Financial Literacy: Starting at an...

Financial Literacy: Starting at an Early Age

by Rochelle C. Pangilinan
Jobs People Do | JobsPeopleDo.com

Canada has hit an economic surge the past few years, and among those who are benefiting from this are ages 28 to 34. According to a study by the Federal Finance Department, those who belong in this age bracket, particularly those who were born in the first half of the 1980s, are actually the wealthiest such generation in the country’s history. This shows that today’s young Canadian generation is growing their finances at a much faster pace than those in previous generations.

Furthermore, Canada placed in the Top 3 in the Program for International Student Assessment (PISA), a triennial worldwide survey run by the Organization for Economic Co-operation and Development (OECD) that measures financial literacy among 15-year-olds. Participants included those in British Columbia, Manitoba, Ontario, New Brunswick, Nova Scotia, Prince Edward Island and Newfoundland and Labrador. The survey revealed that 46 per cent of Canadian 15-year-olds were able to perform tasks associated with advanced levels of financial literacy (Level 4 or Level 5).

So what exactly is financial literacy?

For most people, being financially literate is avoiding debt, but that is only a part of the equation. To be financially literate is to be aware, knowledgeable, and skilled to come to sensible financial decisions that ultimately lead to one’s financial wellbeing.

Looking at the benefits

Some people dismiss the importance of teaching finances to kids because they don’t come across money in the way that adults do. However, the moment kids are provided with school allowance—even with something as small as $5 a week—is the moment financial literacy becomes a necessity. Exposing them early on will help them grow into financially wise adults. With the knowledge they will gain at an early age, they will be able to manage their finances well and be well-aware enough to avoid the pitfalls of too much debt once they start paying for their own utility bills, credit card bills, food, transportation, rent, mortgage, insurance, and other expenses.

Room for improvement

While Canadian youth is not lagging behind those in other countries when it comes to financial savviness, there is still much room for improvement, and numerous organizations around the country recognize this. Hamilton-based Teresa Cascioli, revered philanthropist and Lakeport Brewery business legend, shared in a recent interview with the Hamilton Spectator that financial literacy among the youth should be a priority just as much as reading and doing math.

This perspective drove Cascioli to launch a publishing company that released a series of children’s books that focuses mainly on financial literacy. Elementary school-age kids read these books and learn about loans, budget, and savings, which will prove to be valuable as they grow older.

Various educational institutions throughout Canada has also embraced the fact that the youth can truly use some help in gaining an insight into finances at an early age. In Ontario, for example, financial literacy subject has been integrated into the existing Grade 4 curriculum.

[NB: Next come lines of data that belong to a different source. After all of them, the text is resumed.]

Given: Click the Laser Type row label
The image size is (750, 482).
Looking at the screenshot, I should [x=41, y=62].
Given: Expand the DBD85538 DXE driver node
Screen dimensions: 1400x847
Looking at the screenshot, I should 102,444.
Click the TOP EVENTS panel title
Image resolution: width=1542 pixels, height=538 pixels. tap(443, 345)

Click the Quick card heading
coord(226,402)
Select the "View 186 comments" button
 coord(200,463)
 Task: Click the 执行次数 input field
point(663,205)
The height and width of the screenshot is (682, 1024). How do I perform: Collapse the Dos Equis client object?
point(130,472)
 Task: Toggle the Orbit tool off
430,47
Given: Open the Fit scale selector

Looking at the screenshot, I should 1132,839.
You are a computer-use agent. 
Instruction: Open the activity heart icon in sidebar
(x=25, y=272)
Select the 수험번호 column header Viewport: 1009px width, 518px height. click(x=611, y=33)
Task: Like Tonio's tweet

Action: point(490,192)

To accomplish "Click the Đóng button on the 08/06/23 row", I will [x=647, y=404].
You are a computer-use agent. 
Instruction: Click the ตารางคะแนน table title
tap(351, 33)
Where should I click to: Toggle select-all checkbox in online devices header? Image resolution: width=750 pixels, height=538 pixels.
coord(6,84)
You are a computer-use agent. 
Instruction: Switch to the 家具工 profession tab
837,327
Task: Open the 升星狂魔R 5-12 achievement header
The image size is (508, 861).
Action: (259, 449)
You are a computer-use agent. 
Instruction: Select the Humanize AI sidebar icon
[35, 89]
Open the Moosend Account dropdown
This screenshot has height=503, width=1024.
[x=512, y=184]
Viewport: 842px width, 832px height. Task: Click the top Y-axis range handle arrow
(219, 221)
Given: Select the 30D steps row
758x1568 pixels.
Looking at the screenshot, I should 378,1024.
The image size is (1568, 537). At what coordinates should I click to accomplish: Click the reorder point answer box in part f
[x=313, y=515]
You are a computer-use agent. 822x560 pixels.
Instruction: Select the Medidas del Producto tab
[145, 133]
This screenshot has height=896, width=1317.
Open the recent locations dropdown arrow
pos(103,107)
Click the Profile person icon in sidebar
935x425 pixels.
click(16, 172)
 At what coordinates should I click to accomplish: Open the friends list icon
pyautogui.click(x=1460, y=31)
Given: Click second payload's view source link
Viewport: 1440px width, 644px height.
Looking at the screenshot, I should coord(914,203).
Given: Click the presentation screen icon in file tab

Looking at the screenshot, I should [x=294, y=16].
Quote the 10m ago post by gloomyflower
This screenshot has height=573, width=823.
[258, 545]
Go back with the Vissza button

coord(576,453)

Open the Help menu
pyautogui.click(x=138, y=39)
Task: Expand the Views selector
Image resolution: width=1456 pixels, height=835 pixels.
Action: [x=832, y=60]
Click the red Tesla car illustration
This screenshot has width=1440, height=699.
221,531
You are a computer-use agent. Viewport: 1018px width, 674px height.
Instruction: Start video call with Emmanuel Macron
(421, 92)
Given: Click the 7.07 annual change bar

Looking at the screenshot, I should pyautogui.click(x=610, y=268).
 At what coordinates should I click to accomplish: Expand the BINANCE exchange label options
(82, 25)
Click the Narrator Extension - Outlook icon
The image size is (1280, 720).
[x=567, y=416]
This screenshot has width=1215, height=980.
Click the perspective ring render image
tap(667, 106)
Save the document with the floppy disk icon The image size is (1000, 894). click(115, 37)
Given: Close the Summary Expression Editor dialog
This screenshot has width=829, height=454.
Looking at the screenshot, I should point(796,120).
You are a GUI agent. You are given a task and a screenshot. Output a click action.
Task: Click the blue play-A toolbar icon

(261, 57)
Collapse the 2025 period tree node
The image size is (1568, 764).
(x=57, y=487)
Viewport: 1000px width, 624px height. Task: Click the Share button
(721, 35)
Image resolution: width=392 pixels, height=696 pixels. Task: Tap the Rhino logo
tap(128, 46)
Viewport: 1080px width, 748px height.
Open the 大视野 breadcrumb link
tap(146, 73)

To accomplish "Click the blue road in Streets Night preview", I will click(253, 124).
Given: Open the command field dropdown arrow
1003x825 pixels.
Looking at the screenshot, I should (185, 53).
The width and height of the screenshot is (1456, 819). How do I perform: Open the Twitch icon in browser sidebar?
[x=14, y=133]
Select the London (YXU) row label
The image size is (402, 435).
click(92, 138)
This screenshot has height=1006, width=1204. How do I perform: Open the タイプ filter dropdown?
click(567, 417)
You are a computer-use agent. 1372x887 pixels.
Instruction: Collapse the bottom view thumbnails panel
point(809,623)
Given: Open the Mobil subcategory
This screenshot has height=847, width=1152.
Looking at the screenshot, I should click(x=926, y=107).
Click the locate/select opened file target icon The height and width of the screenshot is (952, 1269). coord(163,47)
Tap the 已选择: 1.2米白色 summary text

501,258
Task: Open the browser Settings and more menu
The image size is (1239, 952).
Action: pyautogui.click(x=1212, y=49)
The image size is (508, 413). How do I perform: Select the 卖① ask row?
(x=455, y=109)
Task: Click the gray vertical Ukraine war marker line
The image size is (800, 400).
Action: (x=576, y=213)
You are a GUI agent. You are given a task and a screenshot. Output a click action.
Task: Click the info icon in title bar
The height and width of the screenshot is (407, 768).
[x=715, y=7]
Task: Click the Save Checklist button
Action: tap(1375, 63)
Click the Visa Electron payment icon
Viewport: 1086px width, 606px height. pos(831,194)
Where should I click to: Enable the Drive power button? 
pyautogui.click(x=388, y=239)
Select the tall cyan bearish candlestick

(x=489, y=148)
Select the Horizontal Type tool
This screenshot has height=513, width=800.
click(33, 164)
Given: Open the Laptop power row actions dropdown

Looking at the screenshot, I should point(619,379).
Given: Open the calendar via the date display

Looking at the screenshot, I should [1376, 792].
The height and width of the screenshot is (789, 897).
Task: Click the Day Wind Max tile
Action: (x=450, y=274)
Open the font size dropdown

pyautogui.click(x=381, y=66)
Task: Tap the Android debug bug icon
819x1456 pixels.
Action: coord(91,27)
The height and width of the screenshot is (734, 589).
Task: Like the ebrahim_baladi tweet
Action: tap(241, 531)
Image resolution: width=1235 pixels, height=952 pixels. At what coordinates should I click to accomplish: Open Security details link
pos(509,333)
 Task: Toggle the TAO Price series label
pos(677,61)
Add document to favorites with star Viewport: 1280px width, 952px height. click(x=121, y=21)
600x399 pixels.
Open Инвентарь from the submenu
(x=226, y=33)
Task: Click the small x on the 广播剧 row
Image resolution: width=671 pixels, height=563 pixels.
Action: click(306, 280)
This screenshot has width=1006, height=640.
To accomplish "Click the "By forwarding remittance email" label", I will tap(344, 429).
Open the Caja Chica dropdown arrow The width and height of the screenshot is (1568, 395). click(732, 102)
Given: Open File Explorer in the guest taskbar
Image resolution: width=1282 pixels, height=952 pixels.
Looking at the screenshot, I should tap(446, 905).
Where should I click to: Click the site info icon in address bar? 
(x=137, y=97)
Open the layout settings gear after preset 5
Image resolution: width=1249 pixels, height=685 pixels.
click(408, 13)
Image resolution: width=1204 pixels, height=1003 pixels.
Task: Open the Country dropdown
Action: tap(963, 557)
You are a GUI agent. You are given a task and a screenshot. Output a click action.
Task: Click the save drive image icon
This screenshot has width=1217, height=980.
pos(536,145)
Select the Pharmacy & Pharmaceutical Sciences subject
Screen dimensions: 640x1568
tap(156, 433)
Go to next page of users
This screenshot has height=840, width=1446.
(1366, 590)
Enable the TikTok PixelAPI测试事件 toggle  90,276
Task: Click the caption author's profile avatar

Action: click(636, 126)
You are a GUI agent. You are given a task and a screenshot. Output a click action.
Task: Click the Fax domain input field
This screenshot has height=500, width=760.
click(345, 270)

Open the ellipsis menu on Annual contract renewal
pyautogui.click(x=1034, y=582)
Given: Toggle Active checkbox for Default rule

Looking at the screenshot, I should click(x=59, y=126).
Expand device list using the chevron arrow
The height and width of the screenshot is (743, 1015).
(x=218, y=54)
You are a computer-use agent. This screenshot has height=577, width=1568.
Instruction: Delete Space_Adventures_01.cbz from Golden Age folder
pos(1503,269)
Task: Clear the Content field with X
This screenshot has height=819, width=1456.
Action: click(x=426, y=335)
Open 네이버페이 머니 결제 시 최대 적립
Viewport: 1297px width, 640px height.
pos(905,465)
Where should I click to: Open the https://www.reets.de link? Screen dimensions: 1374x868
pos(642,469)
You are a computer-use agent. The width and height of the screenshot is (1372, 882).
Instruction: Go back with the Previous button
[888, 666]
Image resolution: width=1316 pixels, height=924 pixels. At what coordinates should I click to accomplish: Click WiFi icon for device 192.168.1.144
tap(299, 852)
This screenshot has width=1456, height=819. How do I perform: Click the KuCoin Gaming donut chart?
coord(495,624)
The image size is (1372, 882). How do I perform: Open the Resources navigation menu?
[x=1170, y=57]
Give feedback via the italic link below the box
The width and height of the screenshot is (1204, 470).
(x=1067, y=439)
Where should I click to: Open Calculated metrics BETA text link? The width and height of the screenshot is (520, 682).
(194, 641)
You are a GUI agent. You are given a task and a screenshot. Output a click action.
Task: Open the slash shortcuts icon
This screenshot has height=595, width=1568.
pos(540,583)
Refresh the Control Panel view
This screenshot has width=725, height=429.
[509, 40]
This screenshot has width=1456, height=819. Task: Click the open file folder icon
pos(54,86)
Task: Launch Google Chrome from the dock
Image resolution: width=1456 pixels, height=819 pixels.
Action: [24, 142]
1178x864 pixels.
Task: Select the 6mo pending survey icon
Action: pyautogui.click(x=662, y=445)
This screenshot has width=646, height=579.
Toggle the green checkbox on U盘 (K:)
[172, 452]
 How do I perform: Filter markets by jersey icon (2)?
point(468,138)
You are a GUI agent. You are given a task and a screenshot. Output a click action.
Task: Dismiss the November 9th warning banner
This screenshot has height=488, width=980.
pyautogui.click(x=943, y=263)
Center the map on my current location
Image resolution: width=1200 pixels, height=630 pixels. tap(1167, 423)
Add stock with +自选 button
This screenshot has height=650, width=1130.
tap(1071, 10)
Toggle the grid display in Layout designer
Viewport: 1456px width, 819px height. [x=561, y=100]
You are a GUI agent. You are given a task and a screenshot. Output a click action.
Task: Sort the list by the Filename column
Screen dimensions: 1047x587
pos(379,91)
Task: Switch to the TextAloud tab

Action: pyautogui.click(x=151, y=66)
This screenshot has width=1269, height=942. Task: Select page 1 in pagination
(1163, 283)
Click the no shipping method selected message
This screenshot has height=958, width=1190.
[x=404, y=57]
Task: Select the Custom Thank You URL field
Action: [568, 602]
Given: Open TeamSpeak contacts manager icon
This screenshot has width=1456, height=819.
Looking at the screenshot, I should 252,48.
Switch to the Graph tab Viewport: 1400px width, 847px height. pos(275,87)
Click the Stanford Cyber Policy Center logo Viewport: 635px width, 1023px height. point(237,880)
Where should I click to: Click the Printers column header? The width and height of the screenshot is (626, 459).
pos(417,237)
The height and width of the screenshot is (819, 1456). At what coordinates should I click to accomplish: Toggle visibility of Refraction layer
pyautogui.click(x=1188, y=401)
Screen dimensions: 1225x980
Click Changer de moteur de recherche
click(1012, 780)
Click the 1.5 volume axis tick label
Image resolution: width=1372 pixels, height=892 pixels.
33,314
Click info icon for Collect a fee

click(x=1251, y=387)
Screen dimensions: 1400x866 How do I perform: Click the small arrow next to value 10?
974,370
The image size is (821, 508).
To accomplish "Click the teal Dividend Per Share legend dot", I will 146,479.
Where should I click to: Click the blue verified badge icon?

Meanwhile, in Saskatchewan, the Ministry of Education has approved 10 school divisions to teach a personal finance class for Grade 12 students. Here they can learn about saving and investing, budgeting, income tax, insurance, and even the stark differences between leasing and buying vehicles.

Start saving early

It’s not only the educational institutions who are willing to lend a helping hand to improve Canadian youth’s financial literacy. A number of Canadian credit unions have worked together to launch Humanomics Youth Savings Account, which provides incentives for pre-teens who start saving early. Others are determined to help out with financial literacy efforts like Coast Capital who has launched Junior Achievement’s Dollars with Sense.

While there are more efforts these days to create a financial literacy mindset among today’s youth compared to before, there are still a lot to be done.